### WHAT TO WORK ON
Please carry on the reader comments about the poem "Dejected Soul!" from the point where they stop.

### SOURCE EXTRACT
****************

Comments : Dejected Soul!

  • 10 years ago

    by Beautiful Soul

    Thank you for taking part, I love this a lot. The emotions are understandable and clear. The metaphors of space are actuality well used here, and not a lot of people will be able to see the hidden message (intentional or not). That space can be known for an extremely lonely place and this person on earth is feeling that way as well. It is a great connection honestly. A lot of people will be able to connect to the emotions you speak of because everyone at one time has been lonely at least once in their life. So it holds a personal touch as well.

    In this poem, it seems like the star is the person that is lonely and was dejected. I love the word play here as well. Even the most beautiful things, like a mockingbird (which is a great example) can seem less beautiful. The mind does become suffocating and controlling and there is nothing you can do about it sadly. You are the star that is alone away from the others, the others being your friends and family and that in itself can make you feel dejected. Great write.

  • 10 years ago

    by JaneDoeWrites

    I absolutely adored this poem on so many levels, this was actually the one I voted for! I am very big on astronomy so this immediately caught my attention.

****************

### DATASET CONTENT

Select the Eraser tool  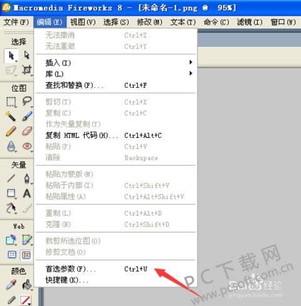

****************

### RESPONSE TO THIS TASK
    "Have you ever been in your life
    so lonely,
    like the dejected star
    gasping far from its own galaxy,"

    The word usage here is out of this world, pun completely intended. It sets an accurate mood for the entire piece. The comparison of lonliness to that of a star feeling alone within it's own galaxy is brilliant. But I do feel like this is a question so I would like to see a question mark behind galaxy. I do have to admit that I can of stumbled on the first line a bit, I would suggest writing it "Have you ever in your life been" because it flows into the next line much smoother (:

    "So distress
    that even the cheerful song
    of mockingbird seems a death lament,
    so desperate
    that it seems like drowning,
    in a riptide by your own thoughts."

    The usage of the prompts here, mockingbird and riptide, are incorporated very well into the poem. You are describing the feeling of lonliness in such powerful ways, where things lose their beauty and you are suffocated by the feeling of drowning in your own thoughts. Amazing emotion thrown in here. I also love the repetitive use of "so" here also (: I think "distress" should be changed to a past tense because you are asking if someone ever has been, and not if they are.

    "Here, where your mind
    plays with the suffocating
    feelings of death--
    death before prime.
    It is more than a feeling
    of just anguish and despondency"

    In this, it is revealed to the reader that this person is perhaps younger because of the use "prime". It reminds me of the phrase "cut down in their prime" which also refers to death, as it does in this instance. Great play on words here. I love how you go further to express that this feeling is greater than that of anguish and despondency- it is something much stronger and deeper. This is really powerful.

    "I crumbled down under its pressure
    and my barren soul
    is completely left fervourless."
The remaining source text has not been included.